__EXERCISE DATA__
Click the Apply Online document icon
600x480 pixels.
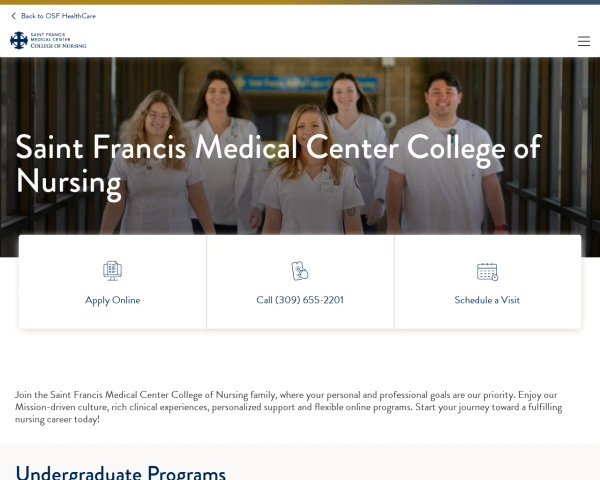pyautogui.click(x=112, y=271)
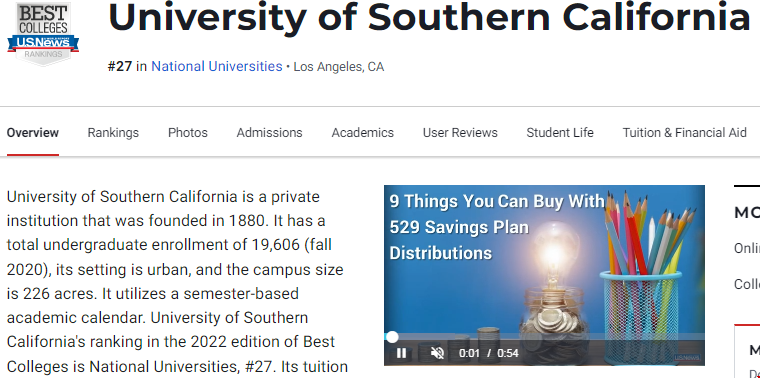760x378 pixels.
Task: Click the university overview description paragraph
Action: pyautogui.click(x=177, y=281)
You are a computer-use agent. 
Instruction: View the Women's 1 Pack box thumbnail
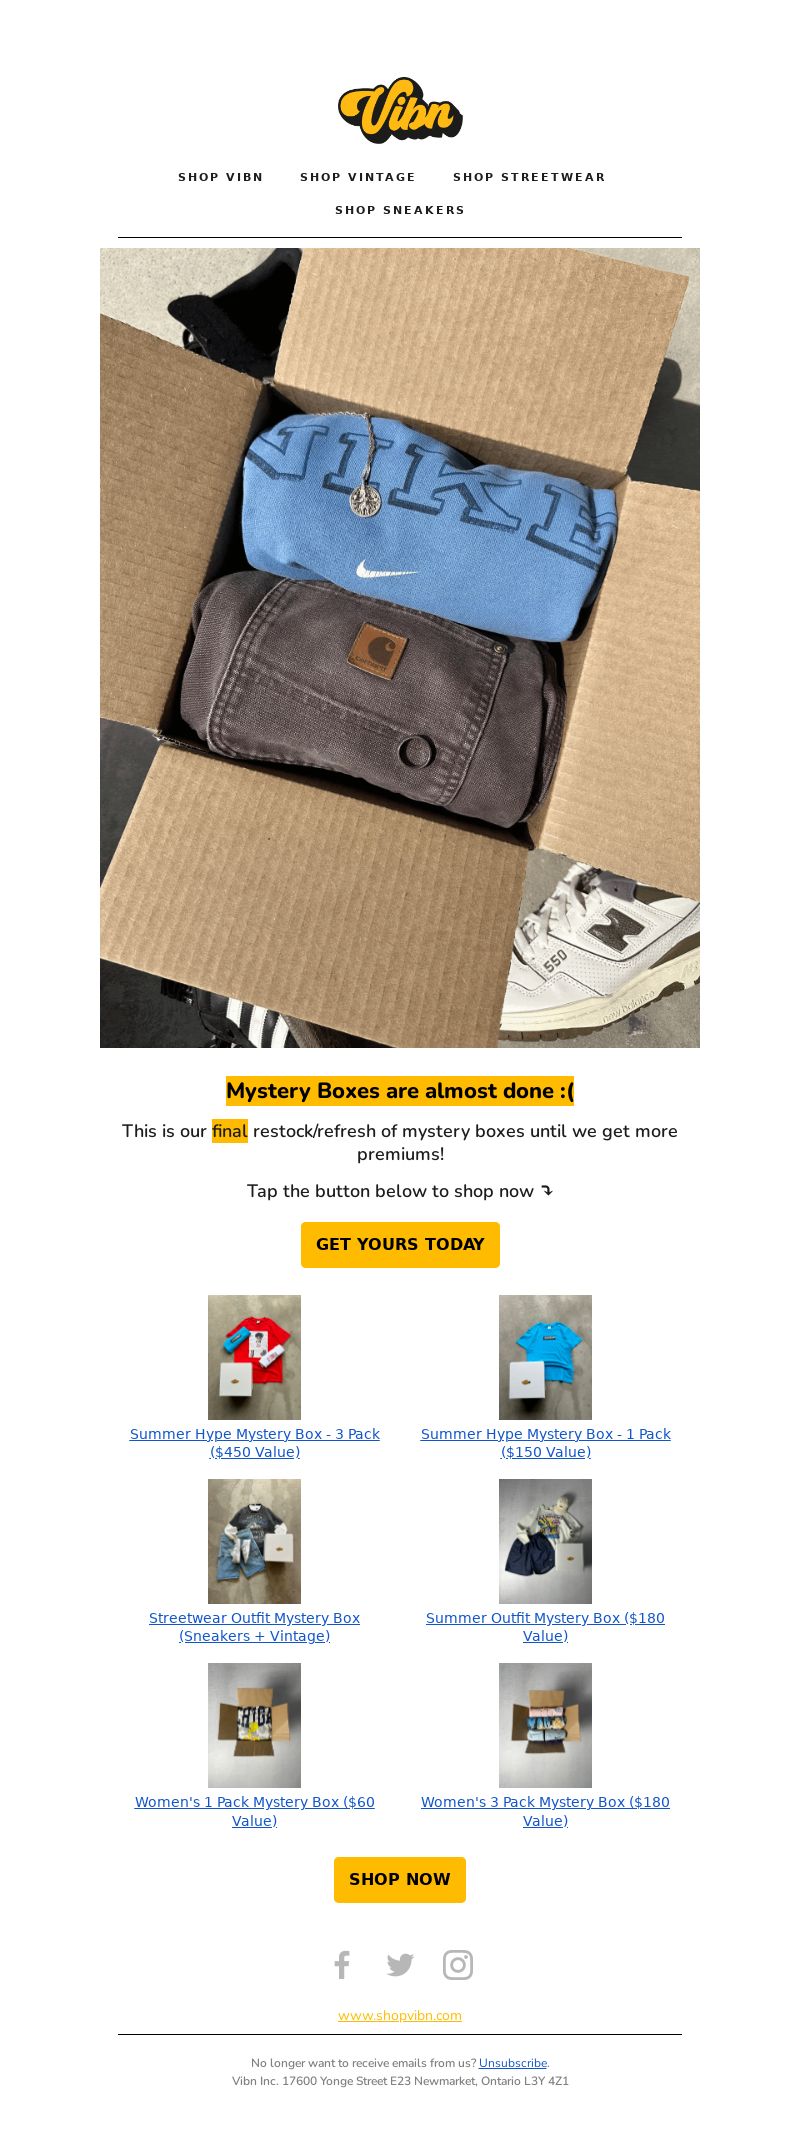(x=254, y=1725)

__TASK DIRECTIONS__
Here the job is to quote the lines from the one with "Instruction: View the" through the end of the material, both included, exactly; please skip the pictures.

__ANSWER AREA__
Instruction: View the Women's 1 Pack box thumbnail
(x=254, y=1725)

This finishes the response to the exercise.